Reproduce the records below verbatim, from the start up to and including the line that contains "click(137, 263)".

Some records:

## START

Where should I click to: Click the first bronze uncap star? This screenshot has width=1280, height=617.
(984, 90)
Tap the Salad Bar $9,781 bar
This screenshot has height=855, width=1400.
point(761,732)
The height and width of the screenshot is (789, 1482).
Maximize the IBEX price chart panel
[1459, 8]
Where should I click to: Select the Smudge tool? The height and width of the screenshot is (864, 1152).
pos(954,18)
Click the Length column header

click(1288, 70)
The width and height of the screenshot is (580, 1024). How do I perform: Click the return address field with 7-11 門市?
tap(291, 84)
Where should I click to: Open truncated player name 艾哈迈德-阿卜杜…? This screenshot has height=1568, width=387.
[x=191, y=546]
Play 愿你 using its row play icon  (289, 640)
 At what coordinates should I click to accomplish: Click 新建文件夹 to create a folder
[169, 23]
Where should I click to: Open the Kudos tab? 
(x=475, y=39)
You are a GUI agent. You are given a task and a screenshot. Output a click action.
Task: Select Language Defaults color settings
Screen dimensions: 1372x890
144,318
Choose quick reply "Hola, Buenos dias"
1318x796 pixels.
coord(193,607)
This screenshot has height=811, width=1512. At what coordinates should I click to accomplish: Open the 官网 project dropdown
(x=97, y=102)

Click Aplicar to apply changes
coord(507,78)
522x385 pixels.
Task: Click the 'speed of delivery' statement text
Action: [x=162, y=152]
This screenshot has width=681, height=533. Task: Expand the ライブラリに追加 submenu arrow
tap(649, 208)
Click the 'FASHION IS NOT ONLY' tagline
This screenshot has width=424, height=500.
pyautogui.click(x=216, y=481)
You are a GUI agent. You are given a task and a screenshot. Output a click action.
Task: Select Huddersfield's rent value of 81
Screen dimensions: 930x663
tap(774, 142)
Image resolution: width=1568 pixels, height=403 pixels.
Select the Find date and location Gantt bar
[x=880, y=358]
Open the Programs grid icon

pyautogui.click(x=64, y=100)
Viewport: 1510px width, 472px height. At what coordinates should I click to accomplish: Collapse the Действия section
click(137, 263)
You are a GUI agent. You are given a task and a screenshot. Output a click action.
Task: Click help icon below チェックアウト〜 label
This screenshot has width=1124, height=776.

## END

## SOLUTION BELOW:
Where should I click to: Click the first bronze uncap star? This screenshot has width=1280, height=617.
(984, 90)
Tap the Salad Bar $9,781 bar
This screenshot has height=855, width=1400.
point(761,732)
The height and width of the screenshot is (789, 1482).
Maximize the IBEX price chart panel
[1459, 8]
Where should I click to: Select the Smudge tool? The height and width of the screenshot is (864, 1152).
pos(954,18)
Click the Length column header

click(1288, 70)
The width and height of the screenshot is (580, 1024). How do I perform: Click the return address field with 7-11 門市?
tap(291, 84)
Where should I click to: Open truncated player name 艾哈迈德-阿卜杜…? This screenshot has height=1568, width=387.
[x=191, y=546]
Play 愿你 using its row play icon  (289, 640)
 At what coordinates should I click to accomplish: Click 新建文件夹 to create a folder
[169, 23]
Where should I click to: Open the Kudos tab? 
(x=475, y=39)
You are a GUI agent. You are given a task and a screenshot. Output a click action.
Task: Select Language Defaults color settings
Screen dimensions: 1372x890
144,318
Choose quick reply "Hola, Buenos dias"
1318x796 pixels.
coord(193,607)
This screenshot has height=811, width=1512. At what coordinates should I click to accomplish: Open the 官网 project dropdown
(x=97, y=102)

Click Aplicar to apply changes
coord(507,78)
522x385 pixels.
Task: Click the 'speed of delivery' statement text
Action: [x=162, y=152]
This screenshot has width=681, height=533. Task: Expand the ライブラリに追加 submenu arrow
tap(649, 208)
Click the 'FASHION IS NOT ONLY' tagline
This screenshot has width=424, height=500.
pyautogui.click(x=216, y=481)
You are a GUI agent. You are given a task and a screenshot. Output a click action.
Task: Select Huddersfield's rent value of 81
Screen dimensions: 930x663
tap(774, 142)
Image resolution: width=1568 pixels, height=403 pixels.
Select the Find date and location Gantt bar
[x=880, y=358]
Open the Programs grid icon

pyautogui.click(x=64, y=100)
Viewport: 1510px width, 472px height. At what coordinates should I click to accomplish: Collapse the Действия section
click(137, 263)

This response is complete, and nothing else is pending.